Toute la journée, il l’avait observée qui regardait au-dessus des épaules des informaticiens, qui étudiait des cartes, photographiait et filmait. Bollard lui avait donné son blanc-seing, après que l’Italien lui avait réaffirmé quelle part importante Lauren avait joué dans la découverte de RESET. « C’est peut-être même une très bonne idée, concéda le Français, que quelqu’un documente notre manière de travailler. »
Manzano s’étira, sentit ses articulations craquer. Elle était dans le vrai : il avait besoin d’une pause.
« Café ? » lui proposa-t-elle.
Ils se rendirent ensemble dans une petite cuisine à quelques portes de là. Deux fonctionnaires d’Europol s’y trouvaient, devant des breuvages fumants.

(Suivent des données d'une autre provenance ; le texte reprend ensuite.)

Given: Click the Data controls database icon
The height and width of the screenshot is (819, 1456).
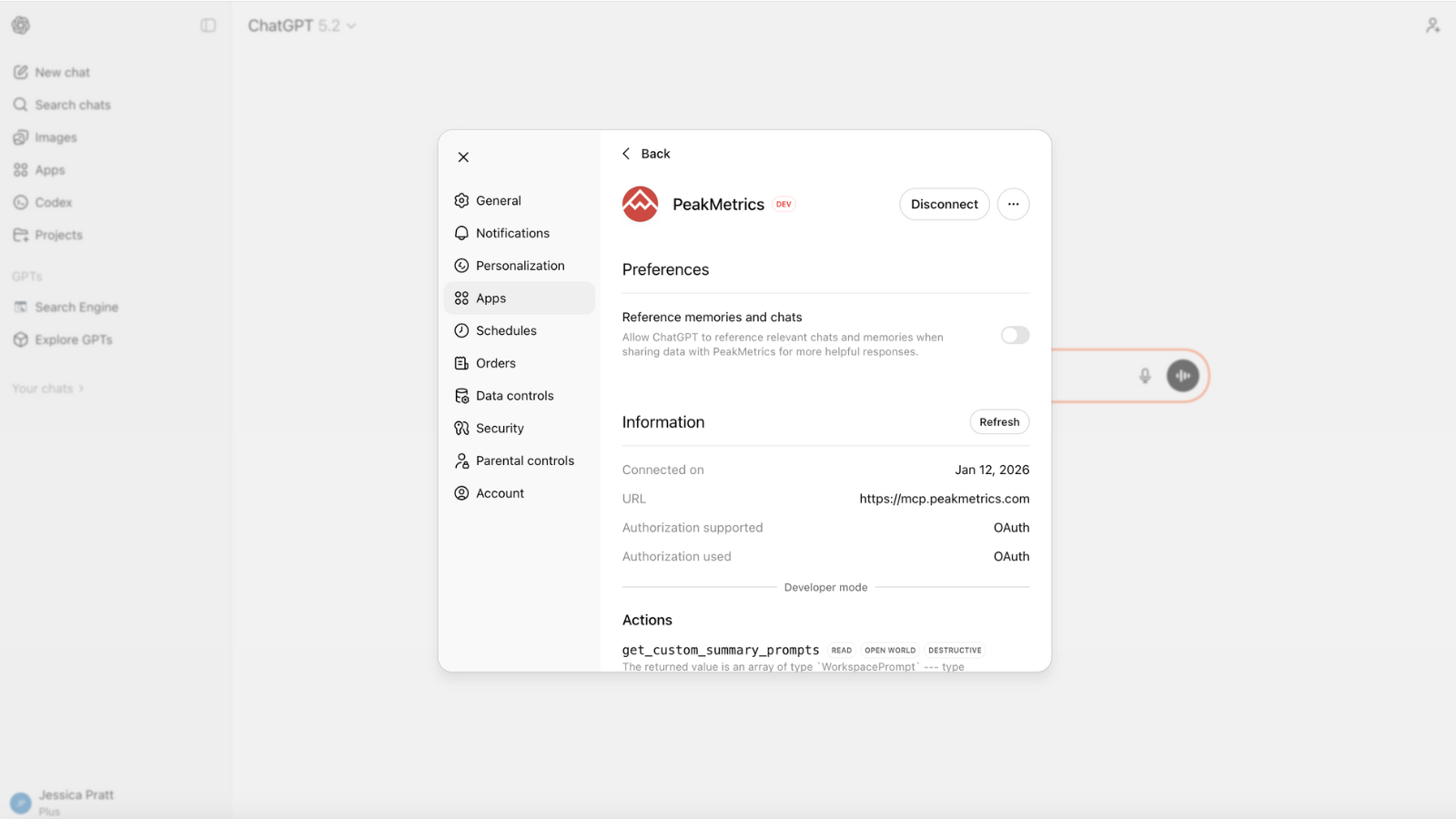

L’Italien prit une capsule qu’il introduisit dans la machine. Il fut reconnaissant à Europol de ne l’avoir pas déconnectée en cette période d’économies d’énergie drastiques. Certes, il n’aimait pas ces cafetières à la mode où on introduisait des doses formatées, mais, compte tenu des circonstances, c’était mieux que rien. Et pratique, également, il ne pouvait le nier. Introduire la capsule, appuyer sur le bouton, récupérer sa boisson. Rien de moins qu’un ordinateur capable de préparer le café, se dit-il, en introduisant une dose pour Shannon.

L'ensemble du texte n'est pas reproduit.